> _Do this_
Rewrite the records below, substituting "Where should I click to perform" for each occurrence of "At what coordinates should I click to accomplish" and leaving everything else unchanged.

> _Exercise inputs_

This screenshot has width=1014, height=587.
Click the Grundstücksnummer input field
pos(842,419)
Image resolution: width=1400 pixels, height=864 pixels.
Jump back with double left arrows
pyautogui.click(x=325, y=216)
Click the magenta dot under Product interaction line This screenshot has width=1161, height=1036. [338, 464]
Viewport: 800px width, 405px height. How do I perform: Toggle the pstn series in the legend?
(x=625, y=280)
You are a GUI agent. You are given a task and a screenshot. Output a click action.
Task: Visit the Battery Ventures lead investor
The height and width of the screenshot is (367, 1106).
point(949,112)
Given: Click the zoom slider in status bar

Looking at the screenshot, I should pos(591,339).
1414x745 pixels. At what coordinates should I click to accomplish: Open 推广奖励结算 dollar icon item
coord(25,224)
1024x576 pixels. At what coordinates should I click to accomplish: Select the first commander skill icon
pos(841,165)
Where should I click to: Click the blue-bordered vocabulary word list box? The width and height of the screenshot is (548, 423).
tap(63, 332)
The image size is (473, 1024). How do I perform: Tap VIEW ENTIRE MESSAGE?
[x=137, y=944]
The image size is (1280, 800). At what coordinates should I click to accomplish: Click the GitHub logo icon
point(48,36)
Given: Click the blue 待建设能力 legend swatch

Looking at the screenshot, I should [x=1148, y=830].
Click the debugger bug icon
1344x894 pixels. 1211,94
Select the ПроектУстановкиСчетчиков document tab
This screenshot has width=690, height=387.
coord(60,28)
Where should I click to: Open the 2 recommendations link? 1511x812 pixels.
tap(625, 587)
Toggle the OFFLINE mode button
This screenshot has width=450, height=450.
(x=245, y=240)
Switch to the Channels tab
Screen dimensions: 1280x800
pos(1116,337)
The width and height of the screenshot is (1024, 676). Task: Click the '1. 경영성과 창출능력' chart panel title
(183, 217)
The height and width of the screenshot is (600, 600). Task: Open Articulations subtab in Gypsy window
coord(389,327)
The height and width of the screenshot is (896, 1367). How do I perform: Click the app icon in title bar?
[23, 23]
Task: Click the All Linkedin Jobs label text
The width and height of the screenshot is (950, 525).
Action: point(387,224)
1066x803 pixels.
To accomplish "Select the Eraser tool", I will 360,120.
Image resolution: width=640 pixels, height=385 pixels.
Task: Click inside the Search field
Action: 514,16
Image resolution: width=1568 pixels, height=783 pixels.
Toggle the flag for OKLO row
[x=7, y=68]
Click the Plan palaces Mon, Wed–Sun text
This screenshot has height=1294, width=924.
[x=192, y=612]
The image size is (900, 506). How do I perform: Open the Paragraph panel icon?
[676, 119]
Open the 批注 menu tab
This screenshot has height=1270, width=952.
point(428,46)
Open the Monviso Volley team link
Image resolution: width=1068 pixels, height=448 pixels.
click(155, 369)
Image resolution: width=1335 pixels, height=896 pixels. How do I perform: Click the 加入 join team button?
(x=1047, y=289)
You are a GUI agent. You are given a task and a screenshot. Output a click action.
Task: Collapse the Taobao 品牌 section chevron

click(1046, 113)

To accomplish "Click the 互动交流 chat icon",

> _Solution for this problem_
This screenshot has width=1014, height=587.
Click the Grundstücksnummer input field
pos(842,419)
Image resolution: width=1400 pixels, height=864 pixels.
Jump back with double left arrows
pyautogui.click(x=325, y=216)
Click the magenta dot under Product interaction line This screenshot has width=1161, height=1036. [338, 464]
Viewport: 800px width, 405px height. How do I perform: Toggle the pstn series in the legend?
(x=625, y=280)
You are a GUI agent. You are given a task and a screenshot. Output a click action.
Task: Visit the Battery Ventures lead investor
The height and width of the screenshot is (367, 1106).
point(949,112)
Given: Click the zoom slider in status bar

Looking at the screenshot, I should pos(591,339).
1414x745 pixels. Where should I click to perform: Open 推广奖励结算 dollar icon item
coord(25,224)
1024x576 pixels. Where should I click to perform: Select the first commander skill icon
pos(841,165)
Where should I click to: Click the blue-bordered vocabulary word list box? The width and height of the screenshot is (548, 423).
tap(63, 332)
The image size is (473, 1024). How do I perform: Tap VIEW ENTIRE MESSAGE?
[x=137, y=944]
The image size is (1280, 800). Where should I click to perform: Click the GitHub logo icon
point(48,36)
Given: Click the blue 待建设能力 legend swatch

Looking at the screenshot, I should [x=1148, y=830].
Click the debugger bug icon
1344x894 pixels. 1211,94
Select the ПроектУстановкиСчетчиков document tab
This screenshot has width=690, height=387.
coord(60,28)
Where should I click to: Open the 2 recommendations link? 1511x812 pixels.
tap(625, 587)
Toggle the OFFLINE mode button
This screenshot has width=450, height=450.
(x=245, y=240)
Switch to the Channels tab
Screen dimensions: 1280x800
pos(1116,337)
The width and height of the screenshot is (1024, 676). Task: Click the '1. 경영성과 창출능력' chart panel title
(183, 217)
The height and width of the screenshot is (600, 600). Task: Open Articulations subtab in Gypsy window
coord(389,327)
The height and width of the screenshot is (896, 1367). How do I perform: Click the app icon in title bar?
[23, 23]
Task: Click the All Linkedin Jobs label text
The width and height of the screenshot is (950, 525).
Action: point(387,224)
1066x803 pixels.
To accomplish "Select the Eraser tool", I will 360,120.
Image resolution: width=640 pixels, height=385 pixels.
Task: Click inside the Search field
Action: 514,16
Image resolution: width=1568 pixels, height=783 pixels.
Toggle the flag for OKLO row
[x=7, y=68]
Click the Plan palaces Mon, Wed–Sun text
This screenshot has height=1294, width=924.
[x=192, y=612]
The image size is (900, 506). How do I perform: Open the Paragraph panel icon?
[676, 119]
Open the 批注 menu tab
This screenshot has height=1270, width=952.
point(428,46)
Open the Monviso Volley team link
Image resolution: width=1068 pixels, height=448 pixels.
click(155, 369)
Image resolution: width=1335 pixels, height=896 pixels. How do I perform: Click the 加入 join team button?
(x=1047, y=289)
You are a GUI agent. You are given a task and a screenshot. Output a click action.
Task: Collapse the Taobao 品牌 section chevron

click(1046, 113)

To accomplish "Click the 互动交流 chat icon",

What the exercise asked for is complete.